*Extract to read*:
--------------------

Two subtleties remain. Both are based on "Peukert's Exponent". It's mathematically complicated, but it means: the harder you push the batteries, the less you get out of them. When you trickle electricity out of a 60Ah battery, you get all 60Ah. When you try to yank out a lot of Amps at once, you only get 40Ah. Bigger batteries usually have a little less trouble with this, but not much. In fact, manufacturers measure them at 1/20 of the Amps they're rated for (so a 40Ah battery is measured by taking 2A out for 20 hours).

The first subtlety is that AGMs have less trouble than FLAs. In fact, if you're going to be driving for less than an hour, you'll probably want AGMs, because you won't be able to outrun Peukert in that time. If you drive for more than an hour, you want FLAs, because you'll catch up and surpass the effect.

The second subtlety is the relation between volts and amps. When you accelerate, you're requiring *power*. Power is a little different than energy; power is instantaneous, while energy is power over time. Power is measured in Watts (or Kilowatts when we've got a lot of it).

If you intend to accelerate a lot, you'll need a lot of power. AGMs provide power better, and they suffer less from Peukert, as I mentioned earlier. However, keep in mind that Peukert depends on Amps. For the sake of simple math, let's assume you intended to drive so you regularly used 1000W of power. If you had a low-voltage pack of only 100V (once again, simple numbers!), those batteries would need to provide 10A. If you increased the voltage to 200V, the batteries would only need to provide 5A, and they wouldn't suffer so much from Peukert effects.

My, this is a lot longer than I intended. I hope I've answered your questions. An RX-7 is a neat conversion; I assume you've seen the "Maniac Mazda" pictures, where the electric RX-7 is doing a wheelstand?


----------



## neanderthal (Jul 24, 2008)

the other guys said it beautifully but to answer your question, i am using kinetik brand batteries. model hc1400. 12v 60ah 1500amp output for a short peak (supposedly) They are very expensive agm/s but I used to work at a car audio shop, so I got the at cost, making them cost a bit less than optima yellow tops

I was able to put 9 in back and 3 up front. If I were to do it again, i would have MAYBE put more weight up front, and I would have used slightly larger, heavier batteries for more range. Battery management for the agm is a pain, upping cost, but the power from the batts is great

I dont think that my batteries would suit your needs, not enough range. The car is scary fast so far, with all the settings on the controller very low. The car is really light. But I think for your goal you will need bigger batteries than mine.


----------



## neljoshua (Oct 21, 2008)

Thank you all very much for the input. I have until summer to buy all the stuff, so I have some time to plot. I sold the Beetle this weekend (praise the Lord!), so I hope to get the donor car this week.
I am really more concerned with making a "daily driver" at this point, but I will not complain if I get a little speed as well.
I have not seen Maniac Mazda...


----------



## neljoshua (Oct 21, 2008)

Ok. Car sold like 1 hour ago. Now I can start buying parts.
Looking at a Curtis 1231C controller, perhaps a WarP9 motor, and AGM batteries.
I hope to get the car this weekend.
Cheers!


----------



## neljoshua (Oct 21, 2008)

Actually, last night a friend told me he may be able to get a brushless DC motor for me--15 kW rms, 30 kW peak. Is anyone else using brushless DC?

--------------------

*Data extract*:
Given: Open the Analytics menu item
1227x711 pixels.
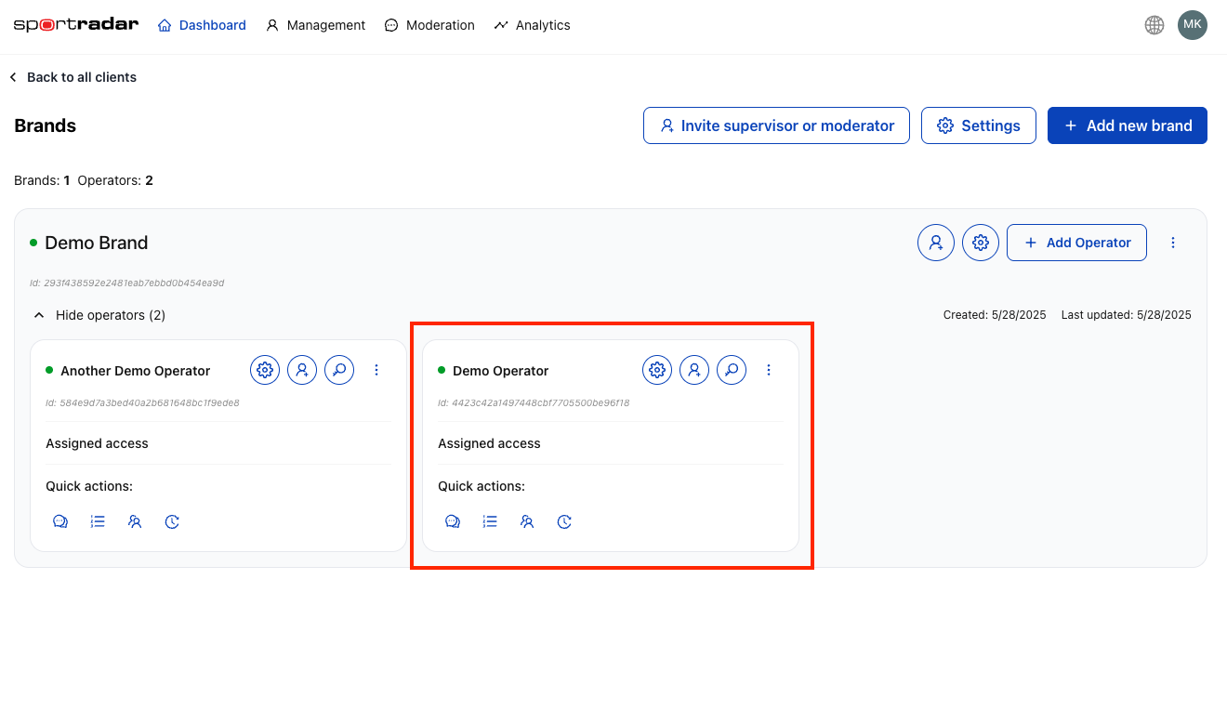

--------------------

Pick up the forum thread on the electric car conversion right after its last post and write what comes next.

*The reply*:
----------



## neljoshua (Oct 21, 2008)

Also looking at the Sky Energy batteries. Just a thought...


----------



## neljoshua (Oct 21, 2008)

Just got done with spring break. No parts yet, but getting close. Still need to get the donor.
A friend asked me about intertia matching the motor and vehicle. I have the moment of inertia for the motor from the data sheet, but I am unsure of how to calculate my car's moment of inertia, especially with the differential and the tranny. Does anyone have any thoughts?


----------



## neljoshua (Oct 21, 2008)

Ok. So torque was really what I wanted, and I'm fine.

Totally different question: is there any advantage to getting a larger number of smaller batteries? For example, what is the difference b/w 10 12v vs. 20 6v (assuming the ah rating is constant b/w the two). I realize that the smaller batteries would probably weigh a little more, but is that it?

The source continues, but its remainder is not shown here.